Not really. The hard part is not the algorithm, it is the millions of samples of training data that have gone behind Google's system. They pretty much have every accent and way of speaking covered in their system which is what allows them to deliver such a high-accuracy speaker-independent system.

CMUSphinx is remarkable as an academic milestone, but in all honesty it's basically unusuable from a product standpoint. If your speech recognition is only 95% accurate, you're going to have a lot of very unhappy users. Average Joes are used to things like microwave ovens, which work 99.99% of the time, and expect new technology to "just work".

CMUSphinx is also an old algorithm; AFAIK Google is neural-network based.

dharma1 · on March 24, 2016

Eesen looks promising, uses LSTM and CTC rather than older tech.

https://github.com/yajiemiao/eesen

Baidu open sourced their CTC implementation

https://github.com/baidu-research/warp-ctc

I think we will have an easy to install OSS speech recognition library and accurate pretrained networks not far off from Google/Alexa/Baidu, running locally rather than in the cloud, within 1-2 years. Can't wait.

hackuser · on March 23, 2016

From the Microsoft Project Oxford Speech API link:

Speech Intent Recognition

... the server returns structured information about the incoming speech so that apps can easily parse the intent of the speaker, and subsequently drive further action. Models trained by the Project Oxford LUIS service are used to generate the intent.
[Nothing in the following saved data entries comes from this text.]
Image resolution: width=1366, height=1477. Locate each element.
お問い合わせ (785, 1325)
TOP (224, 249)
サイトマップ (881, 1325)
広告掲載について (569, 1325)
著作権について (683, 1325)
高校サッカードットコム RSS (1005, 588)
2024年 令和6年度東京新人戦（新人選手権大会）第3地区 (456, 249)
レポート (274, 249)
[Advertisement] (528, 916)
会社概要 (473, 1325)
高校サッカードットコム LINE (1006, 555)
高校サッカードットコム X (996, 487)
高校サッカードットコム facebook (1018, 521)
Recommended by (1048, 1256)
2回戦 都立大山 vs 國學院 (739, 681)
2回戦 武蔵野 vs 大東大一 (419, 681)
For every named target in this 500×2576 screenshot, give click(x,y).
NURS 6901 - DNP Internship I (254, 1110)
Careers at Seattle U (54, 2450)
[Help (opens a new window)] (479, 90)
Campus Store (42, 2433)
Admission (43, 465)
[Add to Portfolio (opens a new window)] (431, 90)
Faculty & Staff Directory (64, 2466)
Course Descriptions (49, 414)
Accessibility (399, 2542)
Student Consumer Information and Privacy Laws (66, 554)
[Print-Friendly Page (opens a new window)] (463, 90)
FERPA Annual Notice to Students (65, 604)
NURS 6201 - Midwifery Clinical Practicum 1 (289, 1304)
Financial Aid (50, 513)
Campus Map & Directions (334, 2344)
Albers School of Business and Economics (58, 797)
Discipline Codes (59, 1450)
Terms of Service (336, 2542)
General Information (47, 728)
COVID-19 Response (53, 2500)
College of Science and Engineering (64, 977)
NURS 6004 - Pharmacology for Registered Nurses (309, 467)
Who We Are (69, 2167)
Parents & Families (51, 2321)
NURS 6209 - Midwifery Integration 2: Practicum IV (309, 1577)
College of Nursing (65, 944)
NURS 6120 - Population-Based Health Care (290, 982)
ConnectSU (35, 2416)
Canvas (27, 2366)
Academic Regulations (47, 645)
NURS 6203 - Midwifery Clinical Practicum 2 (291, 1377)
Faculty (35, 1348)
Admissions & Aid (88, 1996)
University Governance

Do others offer something like this?

jjwiseman · on March 24, 2016

Microsoft LUIS is almost identical to the intent classification and entity extraction in the Alexa Skills Kit, but it's easier to use because you can pipe in your own text from any source instead of having to use a specific speech recognition engine. LUIS also has a pretty nice web interface that prompts you to label utterances that it's seen that it had trouble with.
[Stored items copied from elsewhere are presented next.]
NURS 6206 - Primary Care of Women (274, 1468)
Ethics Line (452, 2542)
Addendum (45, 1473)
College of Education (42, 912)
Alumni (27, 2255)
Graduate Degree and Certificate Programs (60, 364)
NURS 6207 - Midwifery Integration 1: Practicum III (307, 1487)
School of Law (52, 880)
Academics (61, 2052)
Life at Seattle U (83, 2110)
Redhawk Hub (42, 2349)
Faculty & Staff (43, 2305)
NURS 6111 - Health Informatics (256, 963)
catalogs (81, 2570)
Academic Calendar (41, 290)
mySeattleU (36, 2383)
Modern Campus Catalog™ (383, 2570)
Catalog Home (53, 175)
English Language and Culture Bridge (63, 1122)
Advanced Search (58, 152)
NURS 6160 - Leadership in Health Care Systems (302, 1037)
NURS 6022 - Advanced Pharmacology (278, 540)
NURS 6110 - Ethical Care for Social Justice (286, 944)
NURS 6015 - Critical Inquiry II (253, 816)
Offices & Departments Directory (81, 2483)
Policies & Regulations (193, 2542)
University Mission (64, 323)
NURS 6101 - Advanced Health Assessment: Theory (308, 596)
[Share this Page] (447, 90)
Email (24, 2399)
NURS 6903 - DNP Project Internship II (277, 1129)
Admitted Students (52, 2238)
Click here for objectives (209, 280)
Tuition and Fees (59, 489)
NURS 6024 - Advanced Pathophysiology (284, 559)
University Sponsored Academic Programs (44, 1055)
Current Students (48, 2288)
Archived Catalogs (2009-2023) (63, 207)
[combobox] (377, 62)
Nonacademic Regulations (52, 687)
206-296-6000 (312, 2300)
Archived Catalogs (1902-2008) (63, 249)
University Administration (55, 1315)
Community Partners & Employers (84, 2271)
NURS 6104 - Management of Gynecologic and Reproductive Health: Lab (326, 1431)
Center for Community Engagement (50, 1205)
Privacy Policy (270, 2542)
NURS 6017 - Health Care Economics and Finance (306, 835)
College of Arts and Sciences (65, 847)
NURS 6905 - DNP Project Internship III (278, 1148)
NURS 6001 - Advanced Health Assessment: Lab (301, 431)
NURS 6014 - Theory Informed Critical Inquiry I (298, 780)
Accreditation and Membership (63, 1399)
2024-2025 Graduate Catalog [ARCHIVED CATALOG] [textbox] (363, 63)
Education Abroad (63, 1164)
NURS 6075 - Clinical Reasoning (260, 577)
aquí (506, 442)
IshKebab · on March 24, 2016

But Google's is by far the best.

bossx · on March 24, 2016

Exactly, this is what people are missing when they are trying to compare Google's speech recognition to other services. Google uses deep neural-networks to continuously train and improve the quality of their speech recognition, they get their training data from the hundreds of millions of Android users around the world using speech-to-text every day. No other company has a comparable amount of training data, continuously being expanded. http://googleresearch.blogspot.ca/2015/09/google-voice-searc...

_r5wf · on March 24, 2016

Kaldi is probably the best option now. https://github.com/kaldi-asr/kaldi

ericflo · on March 23, 2016

Interesting - I saw this as a defensive response to the rising number of developers using Amazon's Alexa APIs, rather than anything related to Nuance.

dharma1 · on March 24, 2016

It's probably been on their roadmap for a while, before Alexa came out. Re: Alexa/echo - think there is an opportunity for someone to manufacture cheap USB array mics for far field capture.

Still, having this paid and cloud based puts a limit to types of things where you'd use it. I will use it in my own apps for now but will swap to a OSS speech recognition library running locally as soon as one emerges that is good enough.

F_J_H · on March 24, 2016

You're right - this could lead to a lot of new innovation as a bunch of developers who wouldn't have bothered before can now start hacking away to see what they can do.

I've been thinking a lot lately about where the next major areas of technology-driven disruption might be in terms of employment impact, and things like this make me wonder how long it will be before call centers stacked wall to wall with customer service reps become a relic of the past...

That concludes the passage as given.